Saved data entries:
------------------------------
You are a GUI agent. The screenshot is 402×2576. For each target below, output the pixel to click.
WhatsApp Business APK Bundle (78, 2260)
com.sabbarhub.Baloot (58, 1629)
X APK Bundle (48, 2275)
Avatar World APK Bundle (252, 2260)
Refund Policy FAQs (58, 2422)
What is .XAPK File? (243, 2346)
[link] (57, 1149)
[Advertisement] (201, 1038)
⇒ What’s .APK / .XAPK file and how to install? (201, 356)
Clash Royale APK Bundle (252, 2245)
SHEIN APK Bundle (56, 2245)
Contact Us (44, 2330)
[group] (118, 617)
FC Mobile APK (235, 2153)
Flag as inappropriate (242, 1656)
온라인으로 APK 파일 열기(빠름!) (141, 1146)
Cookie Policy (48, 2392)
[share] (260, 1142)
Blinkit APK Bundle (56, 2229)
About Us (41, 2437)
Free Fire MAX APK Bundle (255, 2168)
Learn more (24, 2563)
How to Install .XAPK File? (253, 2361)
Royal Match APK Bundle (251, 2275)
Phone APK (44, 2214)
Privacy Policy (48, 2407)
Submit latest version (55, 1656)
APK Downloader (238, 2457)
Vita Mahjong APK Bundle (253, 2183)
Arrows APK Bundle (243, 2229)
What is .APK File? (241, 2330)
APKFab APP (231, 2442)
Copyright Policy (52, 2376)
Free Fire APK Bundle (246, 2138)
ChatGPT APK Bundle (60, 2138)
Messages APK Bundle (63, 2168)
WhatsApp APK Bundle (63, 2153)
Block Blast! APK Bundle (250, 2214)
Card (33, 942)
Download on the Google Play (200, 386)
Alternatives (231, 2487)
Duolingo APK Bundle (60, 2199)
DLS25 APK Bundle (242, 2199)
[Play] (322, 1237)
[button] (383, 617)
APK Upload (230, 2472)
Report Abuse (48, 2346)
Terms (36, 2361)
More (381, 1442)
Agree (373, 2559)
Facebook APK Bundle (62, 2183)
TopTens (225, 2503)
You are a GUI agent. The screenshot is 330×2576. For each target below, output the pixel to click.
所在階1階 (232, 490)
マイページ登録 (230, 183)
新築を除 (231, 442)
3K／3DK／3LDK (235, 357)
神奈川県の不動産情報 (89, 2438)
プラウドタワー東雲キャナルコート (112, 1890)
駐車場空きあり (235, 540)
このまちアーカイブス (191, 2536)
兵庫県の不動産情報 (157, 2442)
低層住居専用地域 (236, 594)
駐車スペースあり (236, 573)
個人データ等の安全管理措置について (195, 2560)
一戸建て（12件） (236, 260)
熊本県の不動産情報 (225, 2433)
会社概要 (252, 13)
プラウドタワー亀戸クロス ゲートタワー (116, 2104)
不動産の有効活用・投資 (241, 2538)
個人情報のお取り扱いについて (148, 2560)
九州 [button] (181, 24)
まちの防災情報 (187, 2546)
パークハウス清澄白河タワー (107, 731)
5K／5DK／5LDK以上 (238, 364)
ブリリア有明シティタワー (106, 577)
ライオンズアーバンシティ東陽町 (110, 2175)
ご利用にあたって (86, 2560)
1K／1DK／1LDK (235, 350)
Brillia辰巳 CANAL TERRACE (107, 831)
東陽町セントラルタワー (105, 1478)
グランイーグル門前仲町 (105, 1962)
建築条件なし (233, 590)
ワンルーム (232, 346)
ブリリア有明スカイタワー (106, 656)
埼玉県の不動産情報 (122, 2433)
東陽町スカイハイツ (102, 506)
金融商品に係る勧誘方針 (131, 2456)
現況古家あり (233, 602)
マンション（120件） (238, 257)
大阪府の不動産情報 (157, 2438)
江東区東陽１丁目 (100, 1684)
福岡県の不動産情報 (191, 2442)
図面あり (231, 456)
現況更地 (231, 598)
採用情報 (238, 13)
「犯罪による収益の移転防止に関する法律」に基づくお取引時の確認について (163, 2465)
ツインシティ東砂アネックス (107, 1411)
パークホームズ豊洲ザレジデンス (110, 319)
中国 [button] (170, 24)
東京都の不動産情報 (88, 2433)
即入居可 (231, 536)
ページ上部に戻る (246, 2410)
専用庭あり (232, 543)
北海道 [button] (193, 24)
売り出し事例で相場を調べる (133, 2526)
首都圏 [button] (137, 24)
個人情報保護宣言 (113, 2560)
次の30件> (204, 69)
------------------------------
◆ TRY IT
Print nothing but the lines from the one that contains "即入居可 (231, 536)" to the final line of the data, both included, exactly as they read.

◆ TASK RESPONSE
即入居可 (231, 536)
ページ上部に戻る (246, 2410)
専用庭あり (232, 543)
北海道 [button] (193, 24)
売り出し事例で相場を調べる (133, 2526)
首都圏 [button] (137, 24)
個人情報保護宣言 (113, 2560)
次の30件> (204, 69)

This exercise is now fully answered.